Большая волосатая рука священника коснулась руки дона Хосе, и тот послушно встал. Декуд вышел вслед за ними. Теперь в огромной пустой комнате, наполненной голубоватым туманом табачного дыма, остался только один гость, толстощекий, с набрякшими веками и свисающими вниз усами торговец кожей из Эсмеральды, который прибыл в Сулако по суше, перебравшись с несколькими пеонами через прибрежный горный хребет. Он был полон впечатлений после только что совершенной поездки, предпринятой главным образом для того, чтобы повидать сеньора администрадо́ра рудников Сан Томе и попросить о помощи, необходимой ему в делах, связанных с экспортом его товара. Торговец надеялся сильно увеличить экспорт кожи сейчас, когда в стране наконец-то устанавливается порядок.

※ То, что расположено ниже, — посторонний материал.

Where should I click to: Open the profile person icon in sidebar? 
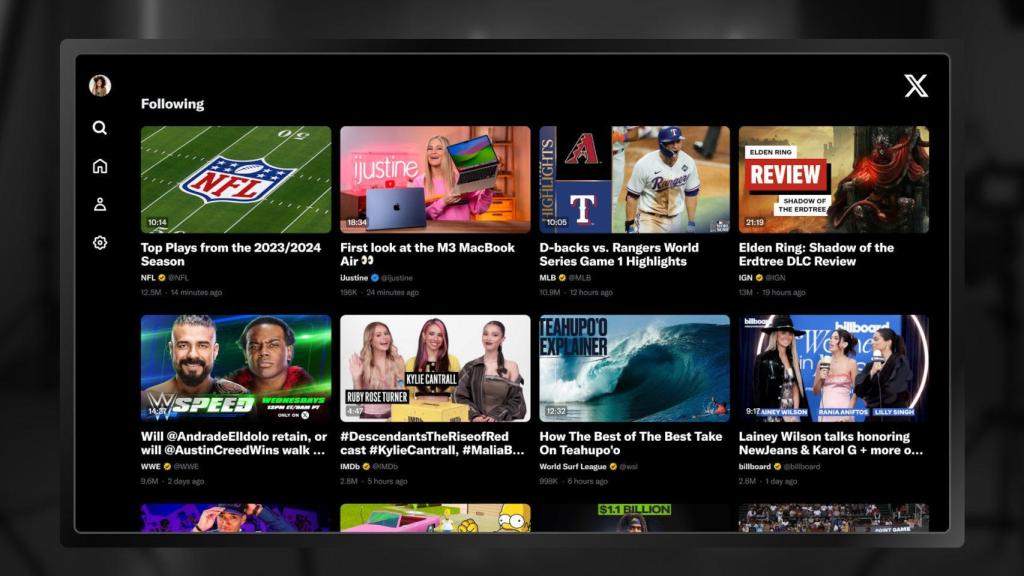tap(99, 204)
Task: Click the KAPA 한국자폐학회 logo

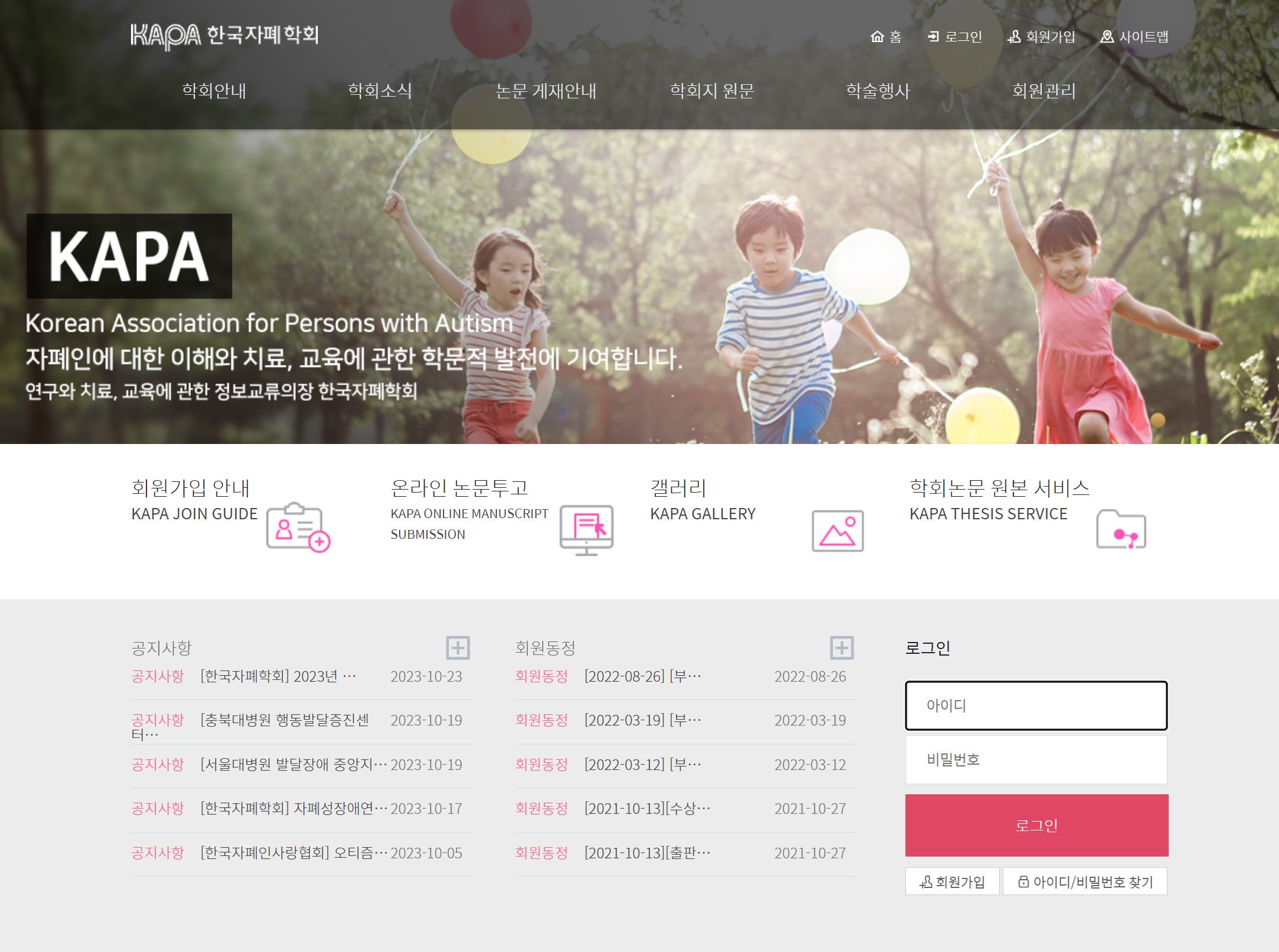Action: point(225,36)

А порядок устанавливается, он повторил это несколько раз, с умоляющей плаксивой интонацией, искажавшей звучность испанского языка, на котором он к тому же тараторил с такой торопливостью, что язык этот звучал, как жалкий нищенский жаргон. Сейчас у них в республике простой человек может вести свое небольшое торговое дело и даже подумывать о его расширении… без опасений. Не так ли? Казалось, он умолял Чарлза Гулда подтвердить его соображения хоть единым словом, просто буркнуть что-нибудь в знак согласия, ну, хотя бы кивнуть головой.

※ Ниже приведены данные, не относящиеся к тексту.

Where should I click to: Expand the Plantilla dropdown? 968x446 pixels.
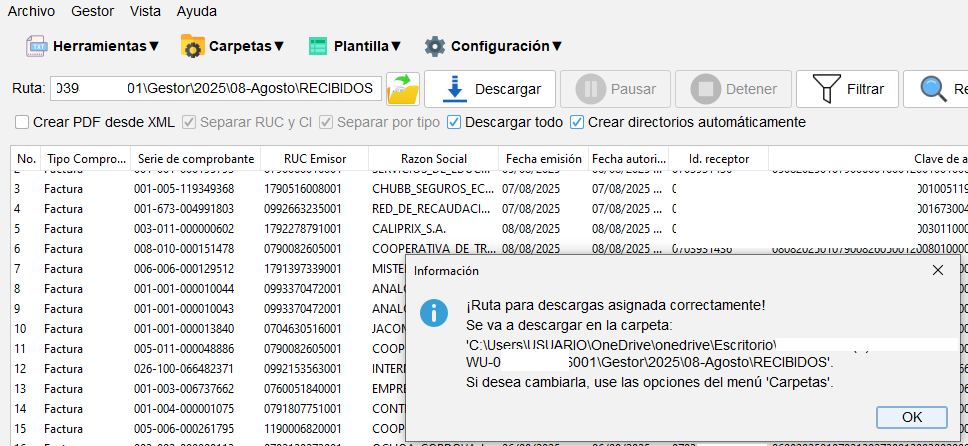[367, 46]
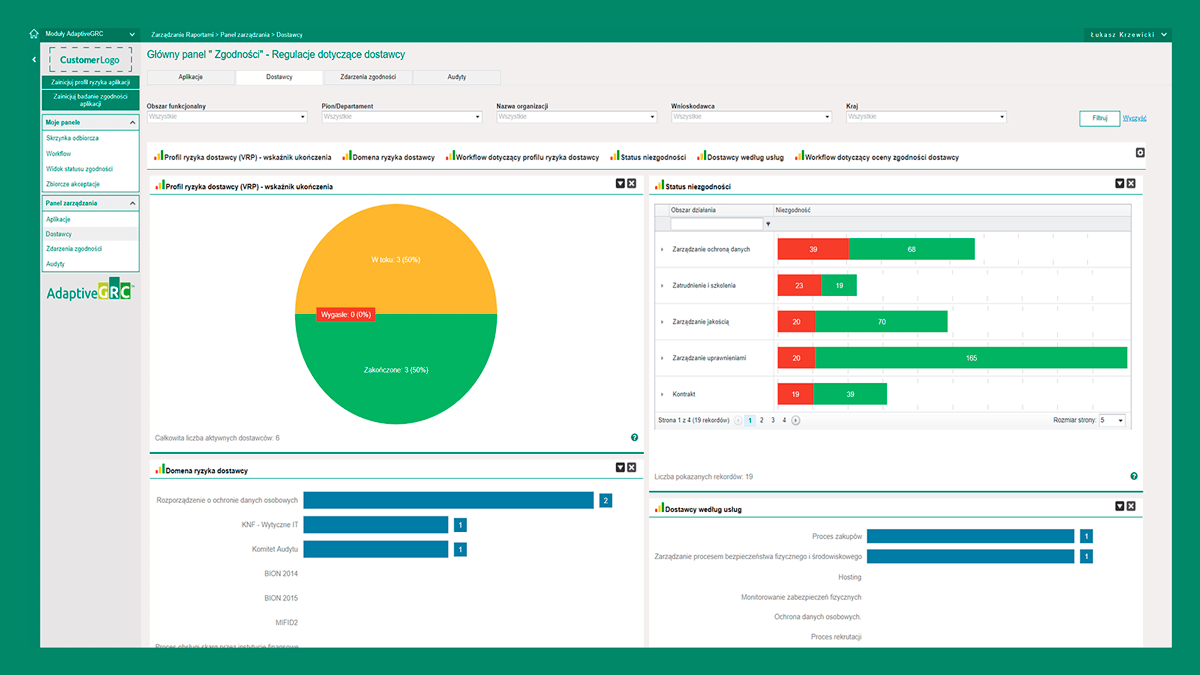Click the Wyczyść link
The image size is (1200, 675).
tap(1134, 118)
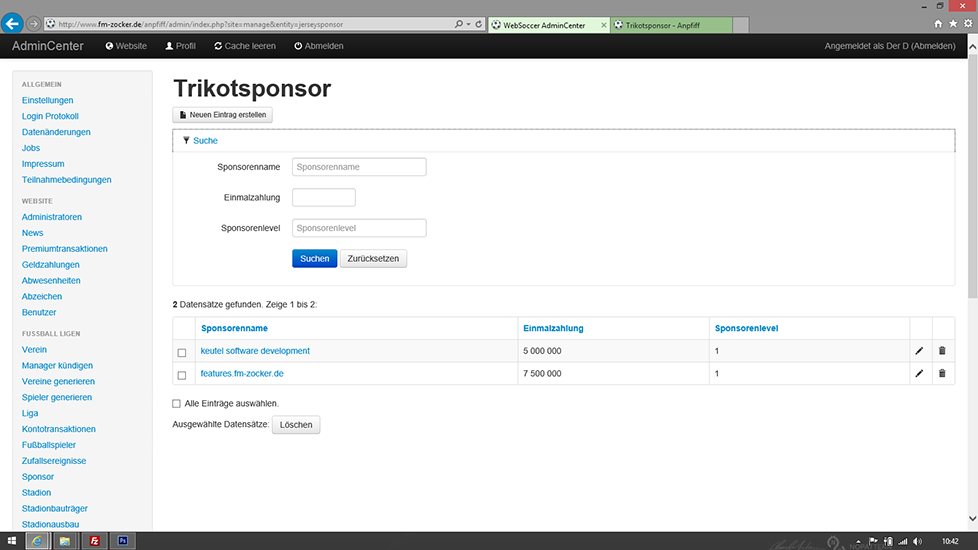Click the browser home icon
The height and width of the screenshot is (550, 978).
pyautogui.click(x=938, y=23)
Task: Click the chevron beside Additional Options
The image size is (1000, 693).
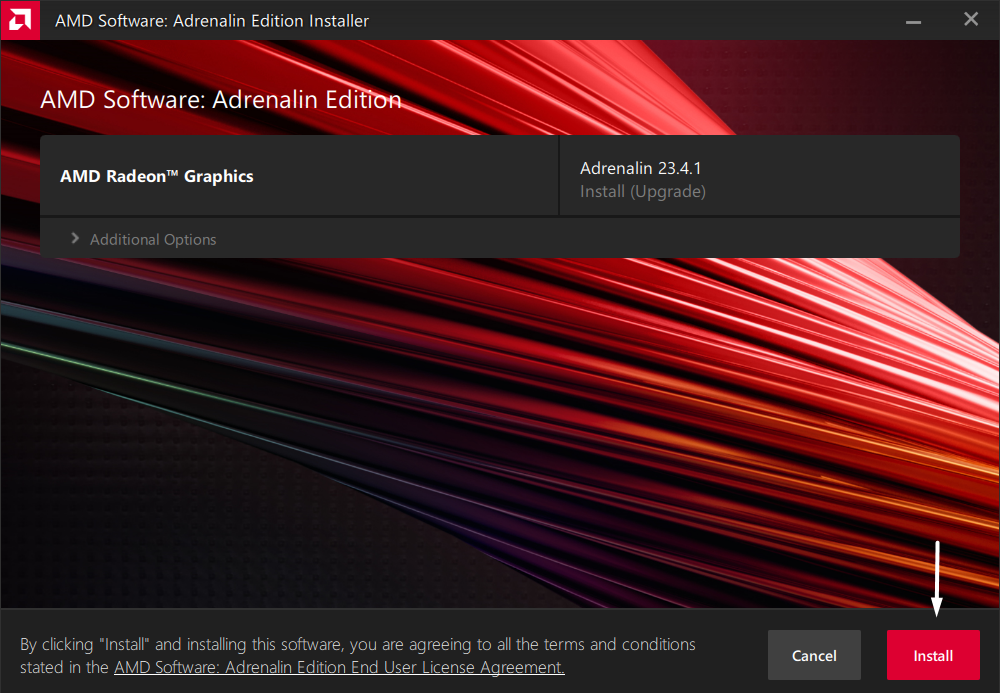Action: (75, 239)
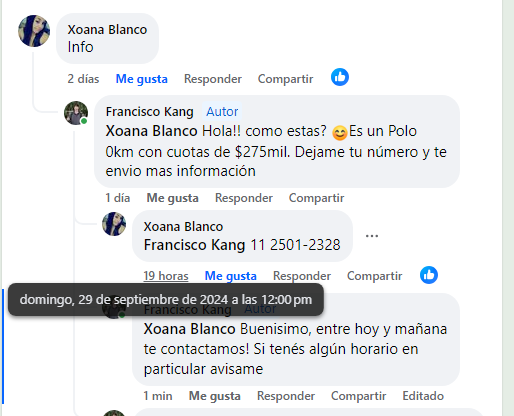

Но не добился ни того, ни другого, ни третьего. Он забеспокоился сильнее и внезапно умолкал, тревожно озираясь, но окончательно замолчать не смог и принялся поэтому рассказывать о своих переживаниях во время опасного путешествия в горах. Дерзкий разбойник Эрнандес покинул дебри, где всегда скрывался, пересек Кампо и, по слухам, прячется теперь в ущельях прибрежного хребта. Вчера, когда до Сулако оставалось всего несколько часов пути, торговец кожей и его слуги заметили на дороге трех подозрительных мужчин, которые переговаривались о чем-то, не слезая с лошадей. Двое сразу умчались и скрылись в неглубокой ложбине слева. «Мы остановились, — продолжал купец из Эсмеральды, — и я попробовал укрыться за низкорослым кустарником. Но ни один из моих слуг не пожелал поехать вперед и выяснить, что все это означает, а третий всадник, казалось, ожидал, когда же мы к нему приблизимся. Я понял, что скрываться бесполезно. Они уже заметили нас. Мы медленно выехали на дорогу. Нас била дрожь. Он не остановил нас — всадник на серой кобыле, в шляпе, надвинутой на самые глаза, — и ни единым словом не приветствовал, когда мы проезжали мимо; но немного погодя мы услышали, что он скачет за нами вдогонку. Мы все разом повернулись, но он не оробел. Он подскакал к нам, тронул носком сапога мою ногу, попросил сигару и засмеялся так, что я похолодел. На первый взгляд он не был вооружен, но когда доставал спички, я увидел у него на поясе огромный револьвер. Я затрепетал. У этого человека, дон Карлос, были черные, устрашающего вида усы, и, поскольку он не предложил продолжить путь, мы не смели тронуться с места. Наконец он выпустил через ноздри дым от моей сигары и сказал: „Сеньор, пожалуй, будет лучше, если я поеду сзади вашего отряда. Вы теперь уже совсем недалеко от Сулако. Езжайте с богом“. Что нам оставалось делать? Мы двинулись в путь. Ведь не спорить же с ним. А вдруг это сам Эрнандес; правда, мой слуга, который неоднократно ездил в Сулако морем, утверждает, что отлично помнит этого человека и что это капатас каргадоров пароходной компании. Позже, вечером того же дня я увидел его на перекрестке возле Пласы; сидя верхом, он разговаривал с какой-то черноволосой смуглянкой, а та держалась рукой за гриву его серой кобылы».